I’ve read about Harriet Tubman in many books new and old, but seeing her picture sent me back to the bookshelf to remind myself of her particulars. Charles L. Blockson’s 1987 book Underground Railroad gathers first-hand accounts of escaped slaves from interviews, biographies, memoirs, and newspaper accounts of the day. Blockson himself is the great-grandson of an escaped slave.

Born Araminta Ross in 1820 or 1821 in Maryland, Harriet was renamed after her mother. Unusually, her family were not separated and lived together on the Brodas plantation in Bucktown. Physically strong despite her size, Harriet said in interviews that she was often hired out to plow and drive oxen, which must certainly have helped both her muscular strength and her determined character.

Harriet was known to have been deeply religious and to have had visions. (I have not yet found out whether these began before or after she was hit in the head by a heavy weight that missed the slave it was thrown at. James McBride uses a similar incident in his beautiful book about Maryland slaves, Song Yet Sung.) She trusted implicitly in God’s guidance, saying she was even given step-by-step divine instructions in perilous situations. She never claimed credit for herself for her heroic deeds; all the credit belonged to God.

When she made her break for freedom in 1849, Harriet had been married for five years to a free black named John Tubman. With the help of the Underground Railroad, she made it to Philadelphia where she met William Still. A black agent on the Railroad, Still wrote the first book about the U.G.R.R., as he called it.

In Philadelphia, Harriet worked as a domestic to make money to go back to Maryland and collect her parents. She eventually did so, bringing them all the way through to Canada. She tried to get her husband to come North, but he had become involved with another woman and she cut him loose.
Thomas Garrett, a white Quaker abolitionist and conductor on the Railroad, wrote to Sarah Bradford, Harriet’s first biographer, that no one Harriet escorted north was ever arrested or returned to slavery to his knowledge. He also mentions that she had an uncanny knack of coming to him for money for supplies at the exact time he had received money to be given to her, with no communication between them. The Anti-Slavery Society of Edinburgh was one of her supporters.

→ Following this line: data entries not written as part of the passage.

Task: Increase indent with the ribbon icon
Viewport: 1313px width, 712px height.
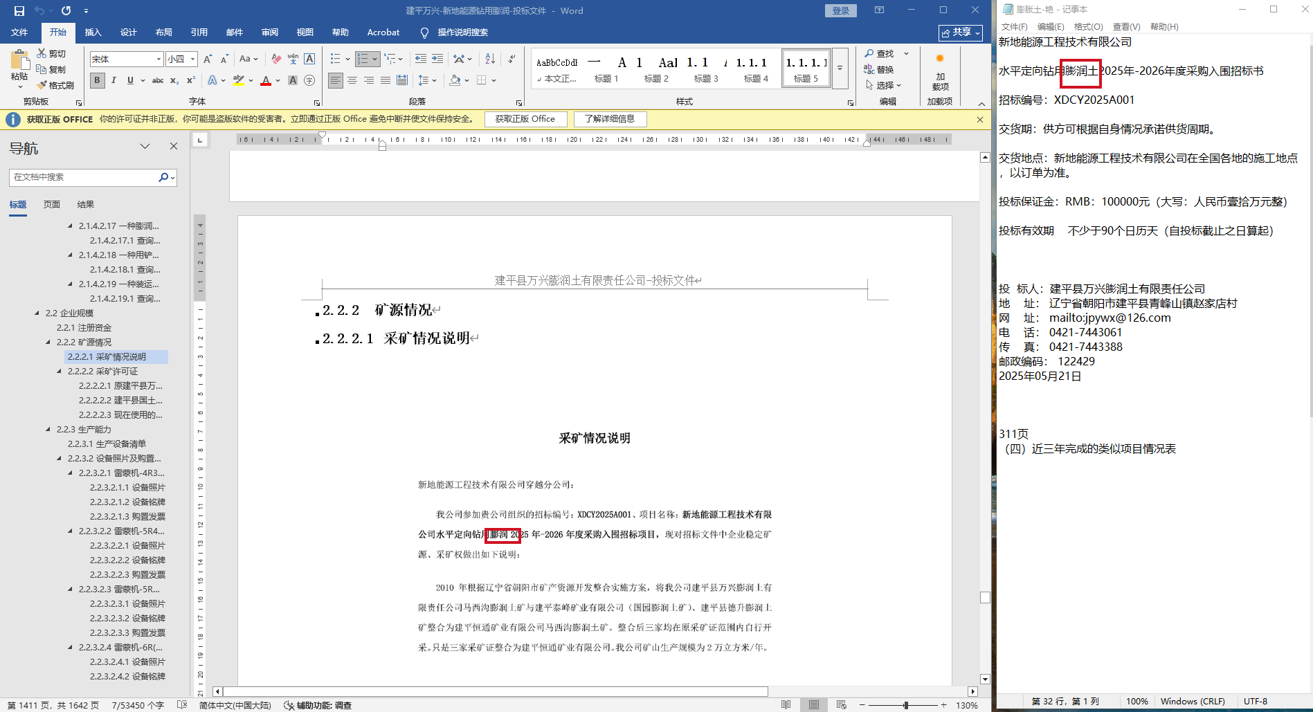Action: click(x=437, y=59)

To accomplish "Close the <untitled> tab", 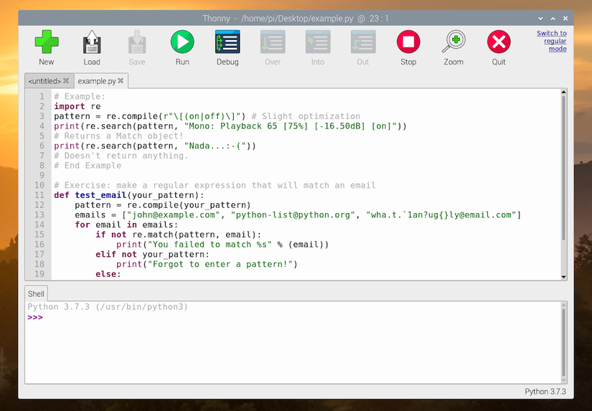I will (66, 81).
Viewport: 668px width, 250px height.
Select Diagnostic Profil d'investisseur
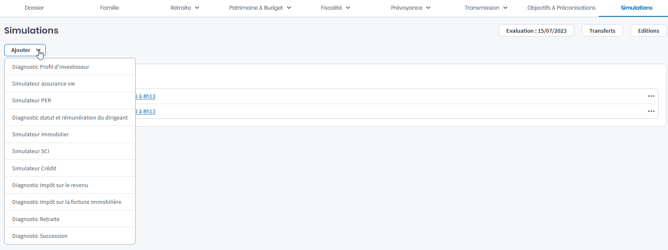51,67
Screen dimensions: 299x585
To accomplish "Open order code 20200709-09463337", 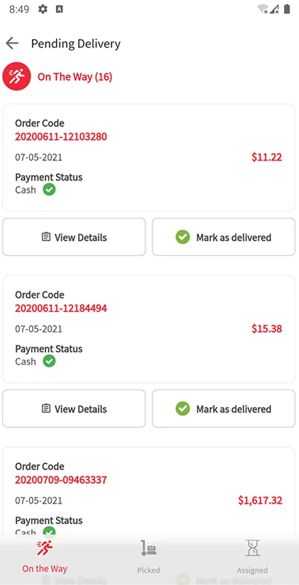I will [61, 480].
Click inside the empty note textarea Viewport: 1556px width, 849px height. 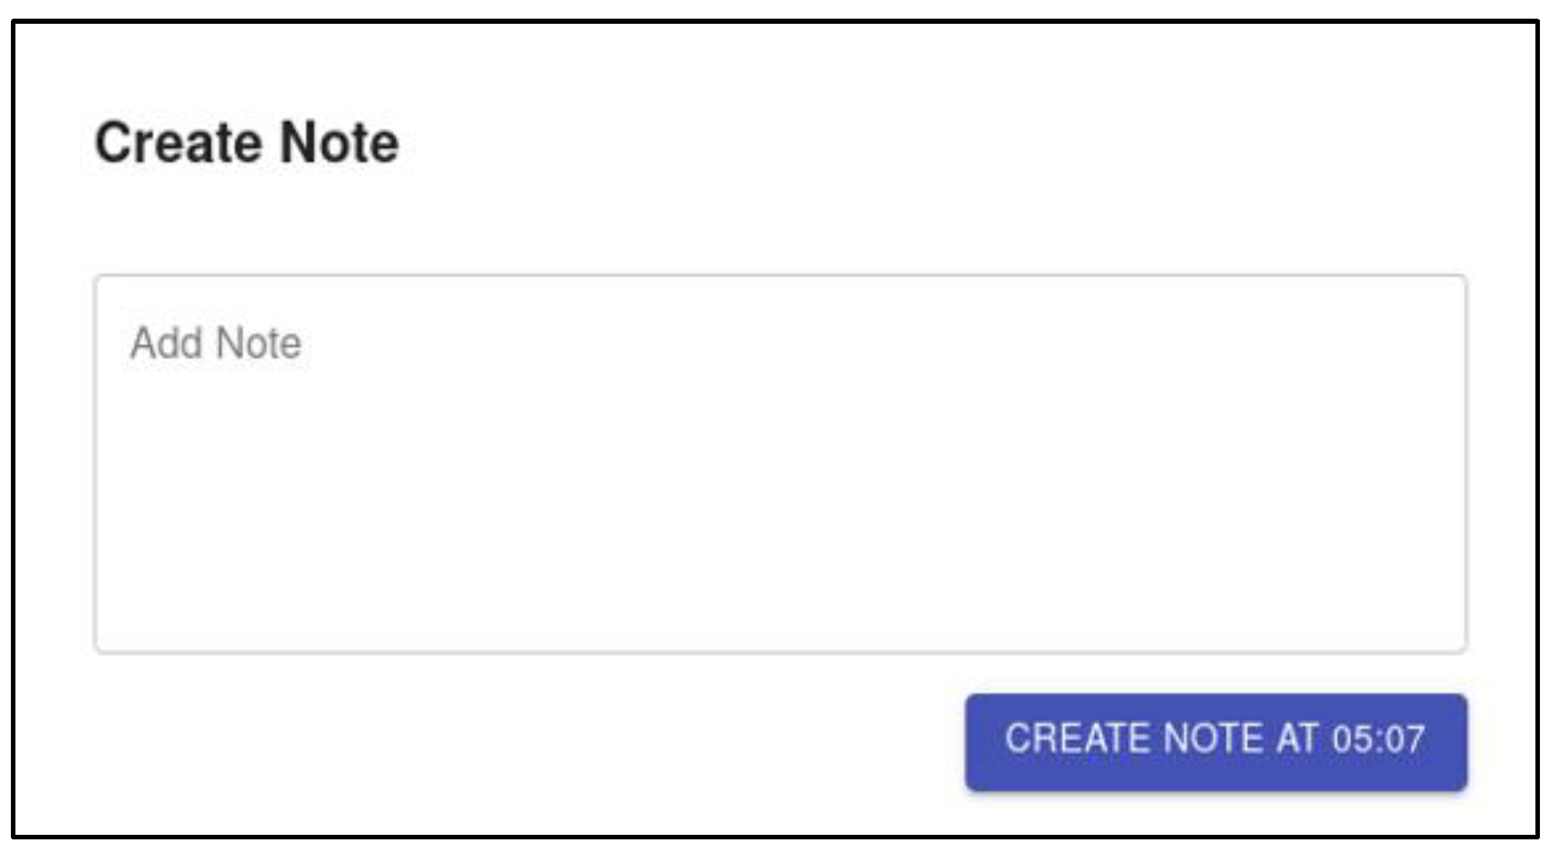pyautogui.click(x=781, y=464)
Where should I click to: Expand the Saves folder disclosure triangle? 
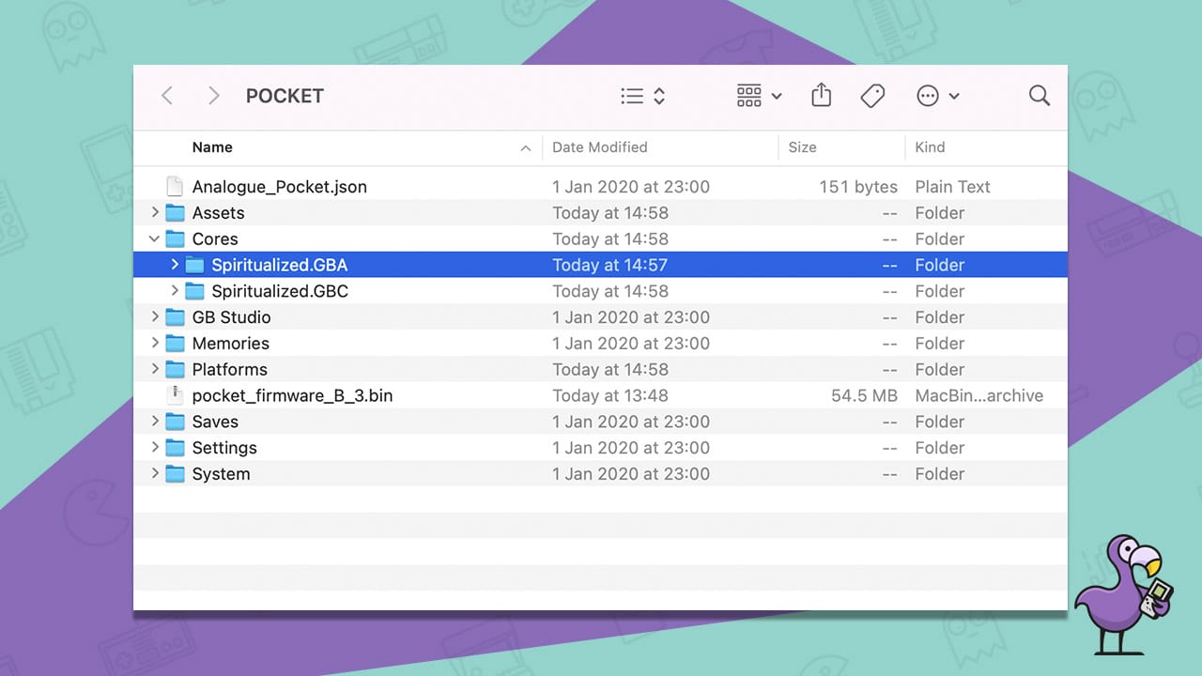[x=154, y=422]
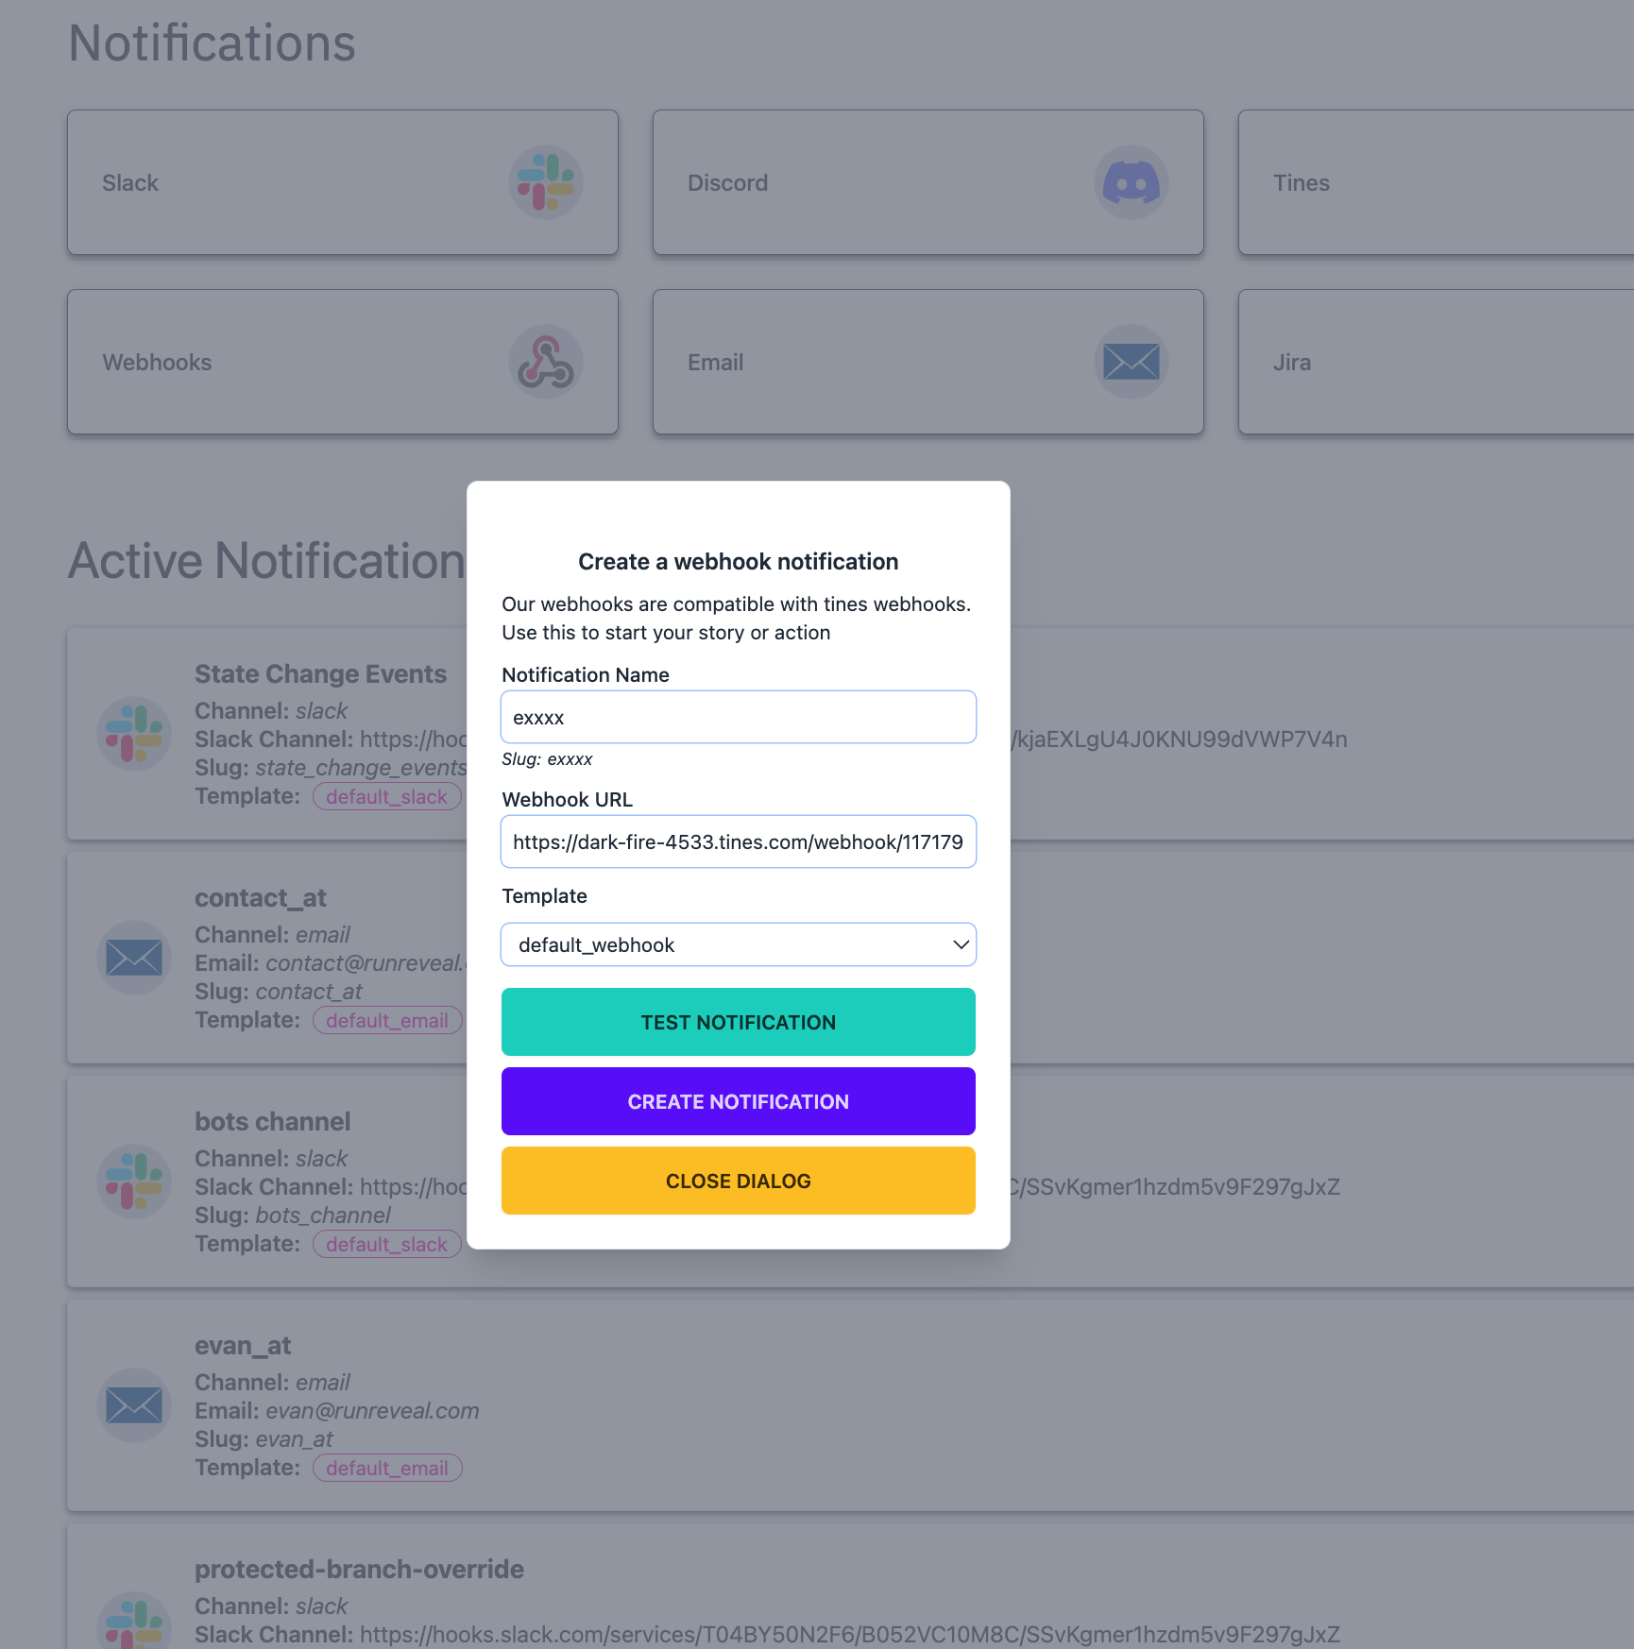The height and width of the screenshot is (1649, 1634).
Task: Click the Email envelope icon in the Email card
Action: coord(1131,362)
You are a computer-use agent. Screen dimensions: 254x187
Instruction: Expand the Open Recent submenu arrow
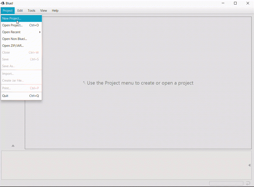(x=40, y=32)
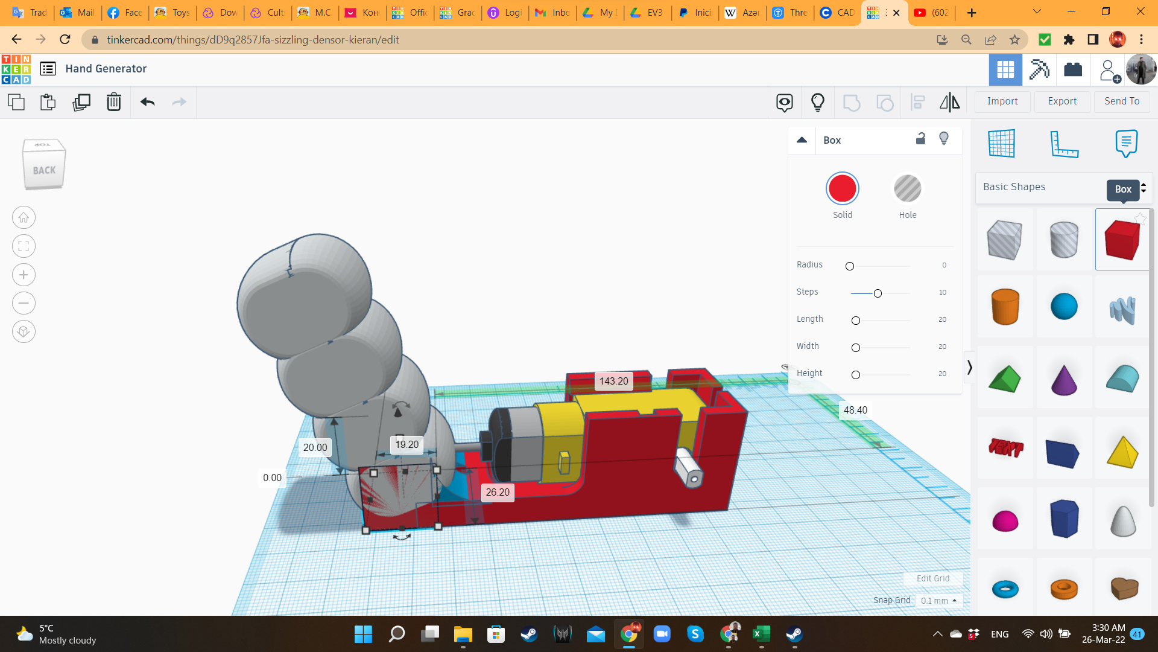Open the design list menu icon
The height and width of the screenshot is (652, 1158).
tap(48, 69)
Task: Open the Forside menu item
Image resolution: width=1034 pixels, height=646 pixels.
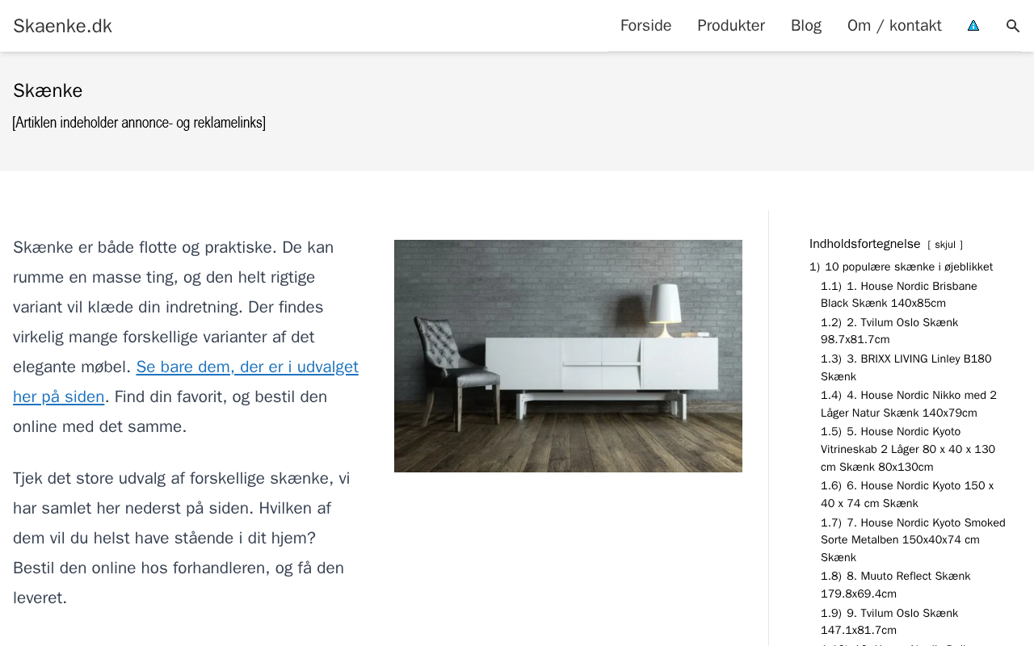Action: coord(646,26)
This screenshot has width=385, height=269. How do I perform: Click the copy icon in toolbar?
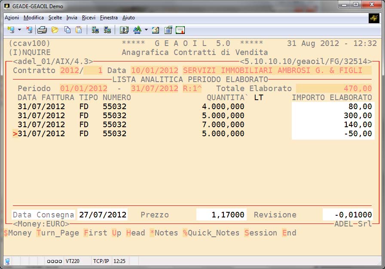pos(67,30)
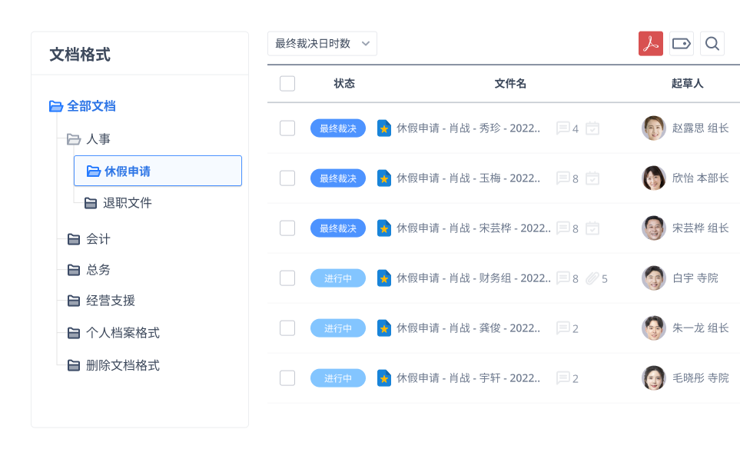Select the 退职文件 folder
Image resolution: width=740 pixels, height=459 pixels.
[x=127, y=203]
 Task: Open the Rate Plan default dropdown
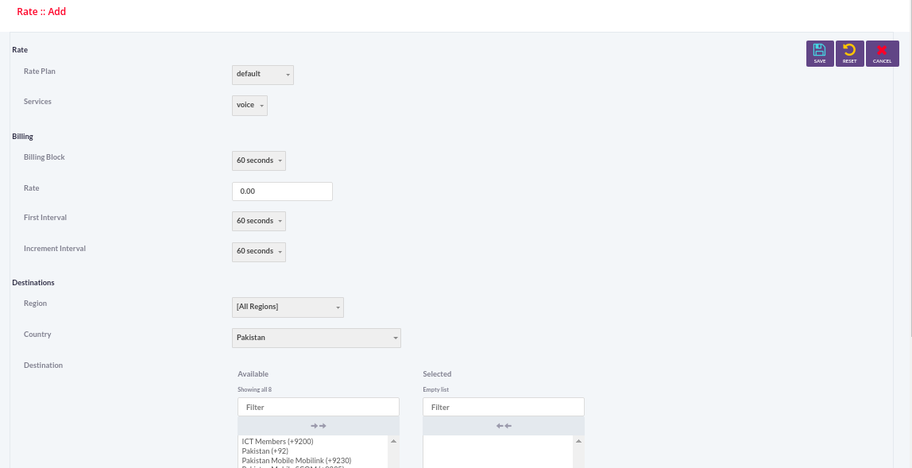tap(263, 75)
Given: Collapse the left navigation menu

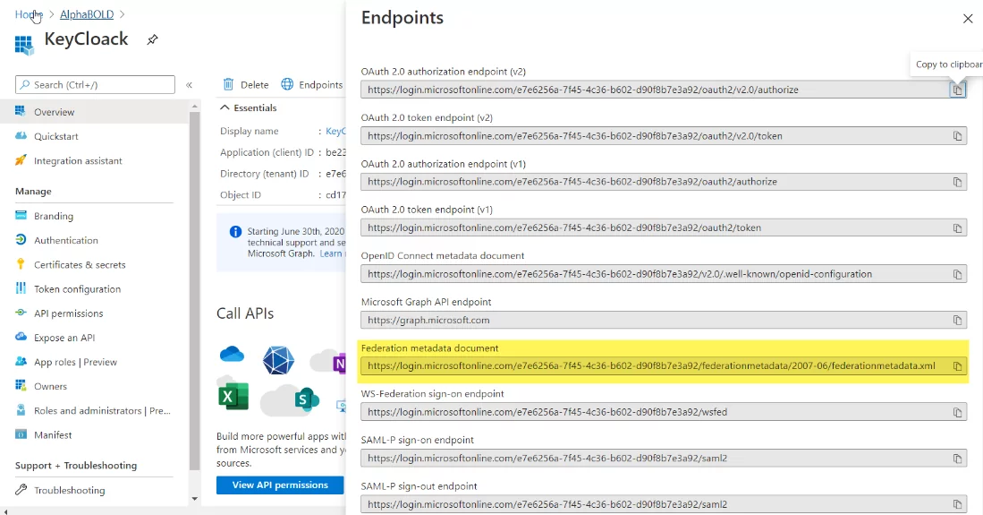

Harriet’s world was greatly enlarged by her activity, and Frederick Douglass and John Brown were among her colleagues and friends. In later years, she became involved with Susan B. Anthony and other of the early suffragettes.

Both Mr. Blockson’s book, and Scott Christiansen’s book, Freeing Charlie, relate an incident in the escape of a slave named Charles Nalle. He had been taken to Troy, New York, one of the hubs of the Railroad, when he was spotted by fugitive slave hunters. No one seems to know how it was that Harriet happened to be in Troy that day or even know about Nalle, but she suddenly appeared and manacled herself to him, literally pulling him out of the hands of the police.

Harriet Tubman made about 19 trips back to Maryland, trips that could have ended in her death. But her belief in her God and her mission delivered her to the ripe old age of 93. When my interest in anti-slavery efforts became renewed and I was contemplating writing this blog, I tried talking about her at my workplace at lunchtime. The only comment I received was something to the effect that she was “one ugly woman.”

What I saw when I turned the calendar page the other day was a beauty that comes from great faith, from fearlessness and from a righteousness that is transcendent. Harriet Tubman is, to me, one of the most beautiful women I’ve ever seen.